I first met Wilder at church on Easter Day 2005. He was wearing an all-white suit and dancing to the Hallelujah Chorus. We are Episcopalians. We do not dance, and we do not wear white before Memorial Day. But that was the least of Wilder’s unconventional zeal. Later over brunch he donned his Easter bonnet and made the rounds, talking to and revving up each person in the room. He was like that yellow roman candle in On the Road, mad to live, made to talk, desiring everything at the same time. Our conversation was brief and furious, and I was a breathless by the end.

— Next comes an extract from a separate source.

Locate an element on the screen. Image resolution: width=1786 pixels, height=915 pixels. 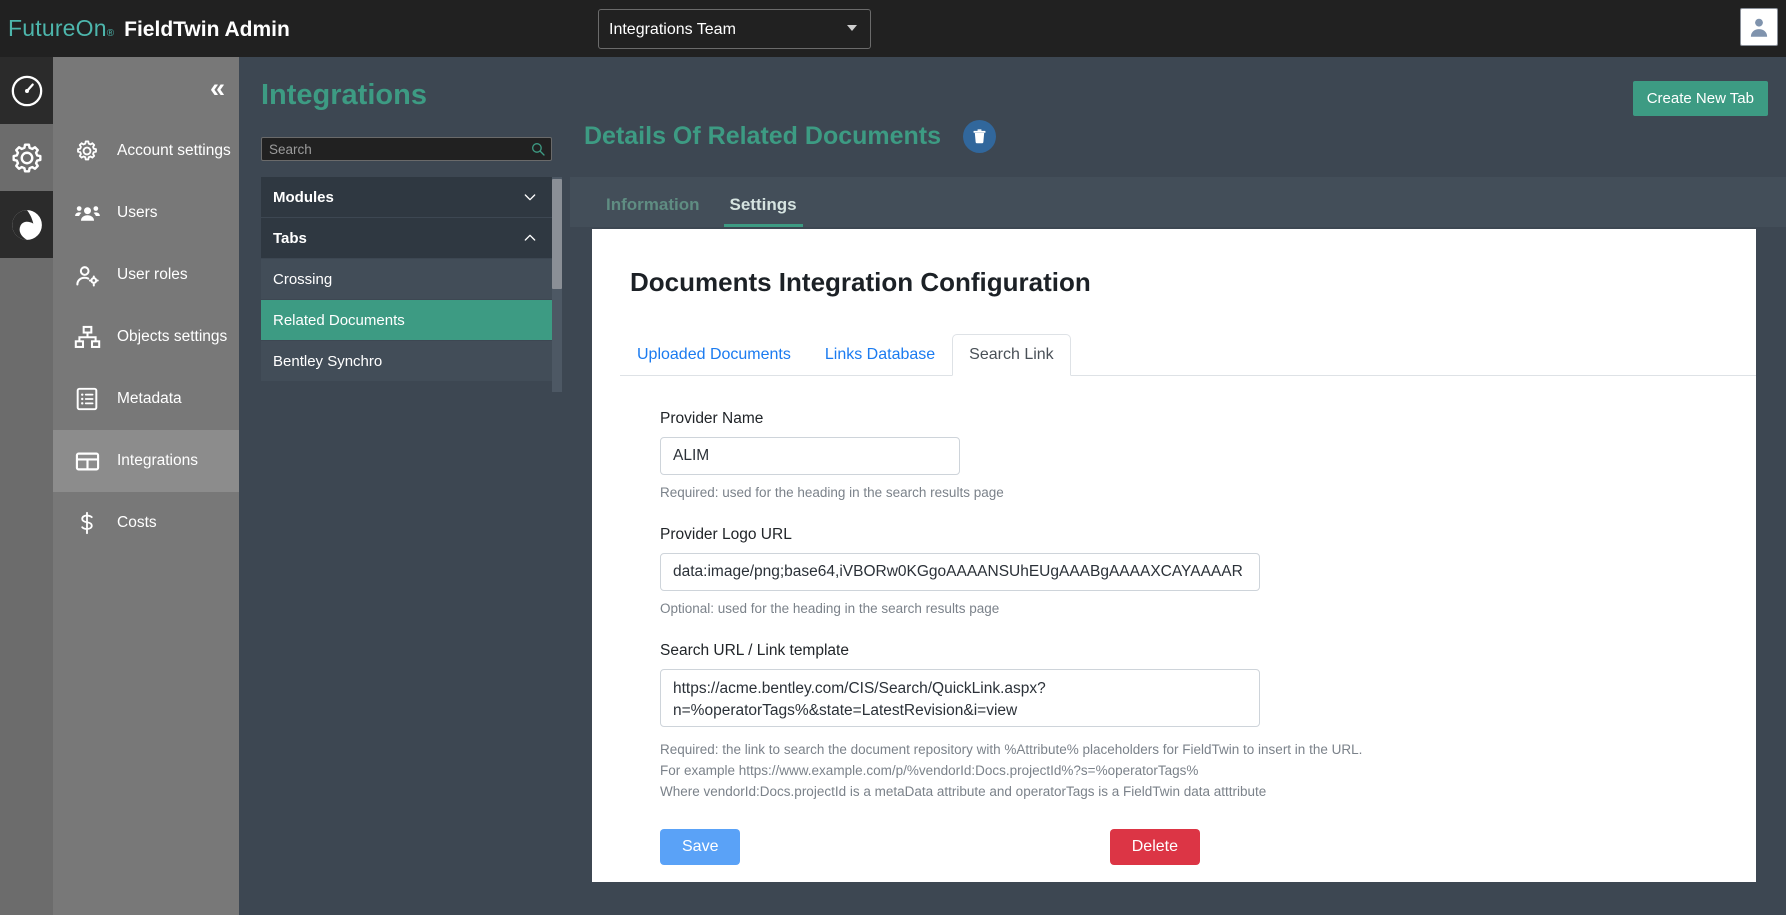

I’d never met anyone so over the top.
Don Wilder Plett died on April 30, 2014 in Spokane, Washington. Yesterday I took a few moments to remember all that he did. I wrote a few words and sent them to his family, gathering today for a memorial service. Nine years later, I am still breathless at the way he impacted me and others.
- Wilder gave my friend, Ryan, a place to stay when he had nowhere to live. He put up a Chinese screen in front of the couch in that tiny one bedroom apartment so that Ryan had some sense of privacy.
- Wilder cut my hair for years, sometimes on credit when I had no cash. For a half hour each month, I was the center of the universe. And I was treated to some tall tales that graciously reminded me I was the one orbiting him.
- Wilder loaned out his car, his apartment, his time, his things, and I’m sure his money, to countless young people learning to make it in DC. He was generous to a fault.
- Wilder always had a project, an idea, a brainstorm, or someone new that he wanted you to meet. For all his fabulous stories of the past, he was incessantly peering around the corner and yelling at everyone to come along.
I met Wilder in my mid-20’s, during a delayed adolescence after coming out and moving to the city. I was trying to find my way, and myself, failing spectacularly at both. Wilder was not someone who helped me grow up. He helped me stay young, while I was stumbling toward adulthood.
My favorite Wilder memory must be from 2006 when he marched with my church in the Gay Pride parade. He carried a flag and handed out his business cards, calling out to the crowd: “God loves you, and he wants me to do your hair!” I thank God for the flamboyant, inappropriate, delightful, and generous of spirit person he was.
In this world there are people you remember. And then there are people you can’t forget. Rest in peace, Wilder.